The concept is simple, yet very powerful. Entire books have been written about it. In any investing seminar, whether directly or indirectly, would involve a discussion on margin of safety.
Warren Buffett was only echoing what his mentor Benjamin Graham said. In Chapter 20 of Graham’s seminal work, The Intelligent Investor he concludes the book with a chapter on margin of safety as a central concept in investing and wrote: “In the old legend, the wise men finally boiled down the history of mortal affairs into the single phrase: This too will pass. Confronted with a like challenge to distill the secret of sound investment into three words, we venture the motto: MARGIN OF SAFETY. This is the thread that runs through all the preceding discussion of investment policy—often explicitly, sometimes in a less direct fashion.”
So what does “margin of safety” mean? It simply means knowing how to minimize your risk by investing at a certain price that would decrease the probability that you would loose money if not eliminate the possibility of such no matter whatever factors might impact your investment.
But how do you actually apply the concept of margin of safety in your investing? Let us learn further from Benjamin Graham himself, who has this to say: “We greatly doubt whether the man who stakes money on his view that the market is heading up or down can ever be said to be protected by a margin of safety in any useful sense of the phrase…. Thus, in sum, we say that to have a true investment, there must be present a true margin of safety. And a true margin of safety is one that can be demonstrated by figures, by persuasive reasoning and by reference to a body of actual experience.”
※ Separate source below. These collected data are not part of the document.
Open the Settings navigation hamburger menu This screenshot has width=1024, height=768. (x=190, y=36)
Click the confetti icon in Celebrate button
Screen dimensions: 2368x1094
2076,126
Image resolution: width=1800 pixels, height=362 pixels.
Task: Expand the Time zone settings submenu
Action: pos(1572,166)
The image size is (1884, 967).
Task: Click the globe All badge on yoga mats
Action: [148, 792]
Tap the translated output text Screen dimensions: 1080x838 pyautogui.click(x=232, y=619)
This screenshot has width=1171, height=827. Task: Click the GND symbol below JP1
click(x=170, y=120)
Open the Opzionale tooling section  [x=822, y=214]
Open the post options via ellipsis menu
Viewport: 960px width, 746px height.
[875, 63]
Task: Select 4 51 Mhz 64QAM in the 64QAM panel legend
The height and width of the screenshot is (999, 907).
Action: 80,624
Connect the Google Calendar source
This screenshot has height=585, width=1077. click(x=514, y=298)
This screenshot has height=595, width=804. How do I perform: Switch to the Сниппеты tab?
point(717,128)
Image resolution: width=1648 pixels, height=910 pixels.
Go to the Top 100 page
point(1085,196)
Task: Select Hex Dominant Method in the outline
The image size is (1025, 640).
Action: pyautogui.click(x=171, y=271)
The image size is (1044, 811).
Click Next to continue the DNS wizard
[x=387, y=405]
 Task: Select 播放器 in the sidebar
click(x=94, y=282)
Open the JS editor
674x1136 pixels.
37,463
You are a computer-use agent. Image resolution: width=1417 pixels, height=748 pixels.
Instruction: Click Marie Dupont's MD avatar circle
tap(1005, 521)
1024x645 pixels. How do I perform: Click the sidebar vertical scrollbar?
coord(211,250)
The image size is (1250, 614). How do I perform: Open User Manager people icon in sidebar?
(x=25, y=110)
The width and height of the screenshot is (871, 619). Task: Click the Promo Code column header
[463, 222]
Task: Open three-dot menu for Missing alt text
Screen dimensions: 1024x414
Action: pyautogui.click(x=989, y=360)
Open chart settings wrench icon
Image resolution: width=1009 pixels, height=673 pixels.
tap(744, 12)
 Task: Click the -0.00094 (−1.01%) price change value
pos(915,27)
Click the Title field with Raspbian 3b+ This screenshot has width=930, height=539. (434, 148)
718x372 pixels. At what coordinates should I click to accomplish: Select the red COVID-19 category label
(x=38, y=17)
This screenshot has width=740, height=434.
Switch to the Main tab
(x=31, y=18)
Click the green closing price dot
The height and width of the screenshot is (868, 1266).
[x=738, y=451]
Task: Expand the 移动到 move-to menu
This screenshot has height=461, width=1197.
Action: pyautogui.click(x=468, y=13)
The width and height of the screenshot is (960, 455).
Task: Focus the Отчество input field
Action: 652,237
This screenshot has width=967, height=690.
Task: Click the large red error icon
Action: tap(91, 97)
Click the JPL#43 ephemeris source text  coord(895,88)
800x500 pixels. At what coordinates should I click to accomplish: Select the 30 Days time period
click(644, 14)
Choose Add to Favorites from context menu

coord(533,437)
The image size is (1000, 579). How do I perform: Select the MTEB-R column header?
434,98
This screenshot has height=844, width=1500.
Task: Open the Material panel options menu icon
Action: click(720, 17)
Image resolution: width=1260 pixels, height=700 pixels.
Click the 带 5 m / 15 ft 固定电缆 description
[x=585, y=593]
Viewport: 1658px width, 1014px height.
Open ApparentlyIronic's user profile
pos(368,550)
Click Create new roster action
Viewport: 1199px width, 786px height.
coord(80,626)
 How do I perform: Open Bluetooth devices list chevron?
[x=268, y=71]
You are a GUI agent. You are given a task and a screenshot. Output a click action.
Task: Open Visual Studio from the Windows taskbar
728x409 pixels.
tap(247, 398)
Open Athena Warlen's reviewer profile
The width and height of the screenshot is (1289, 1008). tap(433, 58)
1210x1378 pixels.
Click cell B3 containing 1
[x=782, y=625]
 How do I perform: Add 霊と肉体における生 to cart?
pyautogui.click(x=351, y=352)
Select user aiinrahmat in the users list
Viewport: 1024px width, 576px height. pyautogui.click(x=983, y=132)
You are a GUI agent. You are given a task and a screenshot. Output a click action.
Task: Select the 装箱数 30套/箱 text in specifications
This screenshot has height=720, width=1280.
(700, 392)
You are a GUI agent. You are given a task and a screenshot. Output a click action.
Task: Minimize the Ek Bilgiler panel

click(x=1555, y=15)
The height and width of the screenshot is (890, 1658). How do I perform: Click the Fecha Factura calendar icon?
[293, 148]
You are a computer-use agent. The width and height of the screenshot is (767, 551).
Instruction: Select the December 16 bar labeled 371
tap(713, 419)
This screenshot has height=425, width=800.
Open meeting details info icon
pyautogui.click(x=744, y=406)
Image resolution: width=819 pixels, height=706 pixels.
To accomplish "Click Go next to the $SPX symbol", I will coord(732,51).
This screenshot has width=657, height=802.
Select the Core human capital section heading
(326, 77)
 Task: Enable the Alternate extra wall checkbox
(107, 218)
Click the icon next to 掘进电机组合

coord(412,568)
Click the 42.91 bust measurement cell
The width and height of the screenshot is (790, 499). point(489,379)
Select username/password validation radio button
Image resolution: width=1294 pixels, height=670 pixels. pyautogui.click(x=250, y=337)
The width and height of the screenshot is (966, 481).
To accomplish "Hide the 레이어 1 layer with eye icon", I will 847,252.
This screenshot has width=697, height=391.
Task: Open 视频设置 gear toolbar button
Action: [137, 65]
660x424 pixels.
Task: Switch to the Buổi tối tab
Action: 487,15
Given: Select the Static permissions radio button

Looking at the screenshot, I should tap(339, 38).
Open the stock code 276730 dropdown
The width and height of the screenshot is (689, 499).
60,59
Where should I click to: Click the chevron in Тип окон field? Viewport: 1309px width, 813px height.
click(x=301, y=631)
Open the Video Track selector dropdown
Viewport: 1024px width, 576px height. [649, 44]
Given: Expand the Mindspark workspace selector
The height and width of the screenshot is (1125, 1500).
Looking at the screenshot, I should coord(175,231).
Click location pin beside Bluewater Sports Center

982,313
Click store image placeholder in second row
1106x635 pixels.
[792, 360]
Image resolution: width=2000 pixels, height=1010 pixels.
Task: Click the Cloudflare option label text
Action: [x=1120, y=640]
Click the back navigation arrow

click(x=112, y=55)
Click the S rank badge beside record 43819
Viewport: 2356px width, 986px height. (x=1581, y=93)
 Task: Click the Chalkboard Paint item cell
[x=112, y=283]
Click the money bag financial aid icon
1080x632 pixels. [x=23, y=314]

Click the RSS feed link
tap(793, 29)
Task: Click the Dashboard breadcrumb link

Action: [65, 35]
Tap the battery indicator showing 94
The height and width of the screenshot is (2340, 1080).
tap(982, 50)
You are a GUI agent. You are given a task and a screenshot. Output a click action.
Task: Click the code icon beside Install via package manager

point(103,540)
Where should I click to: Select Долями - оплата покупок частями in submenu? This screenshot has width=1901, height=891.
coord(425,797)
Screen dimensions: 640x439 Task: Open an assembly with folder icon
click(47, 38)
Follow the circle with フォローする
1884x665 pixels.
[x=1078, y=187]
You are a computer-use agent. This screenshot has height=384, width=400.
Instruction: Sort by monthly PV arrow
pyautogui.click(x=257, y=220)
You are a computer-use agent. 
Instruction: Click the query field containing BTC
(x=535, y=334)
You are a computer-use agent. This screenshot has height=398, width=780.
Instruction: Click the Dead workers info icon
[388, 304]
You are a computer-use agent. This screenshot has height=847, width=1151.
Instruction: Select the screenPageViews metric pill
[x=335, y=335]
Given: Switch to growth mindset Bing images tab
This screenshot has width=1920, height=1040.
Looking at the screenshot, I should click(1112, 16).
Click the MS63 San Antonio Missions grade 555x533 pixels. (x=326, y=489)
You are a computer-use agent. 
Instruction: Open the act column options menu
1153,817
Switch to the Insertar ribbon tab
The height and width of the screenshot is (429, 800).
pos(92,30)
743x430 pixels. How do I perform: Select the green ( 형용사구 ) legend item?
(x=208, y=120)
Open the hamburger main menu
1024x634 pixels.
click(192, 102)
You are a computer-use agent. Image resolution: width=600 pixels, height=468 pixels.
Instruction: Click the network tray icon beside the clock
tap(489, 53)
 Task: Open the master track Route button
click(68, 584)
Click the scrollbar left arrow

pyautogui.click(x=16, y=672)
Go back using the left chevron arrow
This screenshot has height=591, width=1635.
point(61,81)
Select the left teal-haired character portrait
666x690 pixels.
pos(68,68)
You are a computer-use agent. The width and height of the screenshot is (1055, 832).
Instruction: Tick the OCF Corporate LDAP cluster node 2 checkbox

According to Benjamin Graham, first of all, in order to have a true margin of safety, it must be “demonstrated by figures.” This means that you have to dig into the financial statements of the company to know what it is truly worth. To do this, you need to understand the basics of a financial statement. An investor does not need to go to accounting or finance school for this. One just needs to pick up a book that explains how to understand and read financial statements easily. Further, you only need to look at certain key figures and ratios in the financial statements for investment purposes. It may not be as simple as a walk in the park, but it is definitely not that hard once you know what you are looking for.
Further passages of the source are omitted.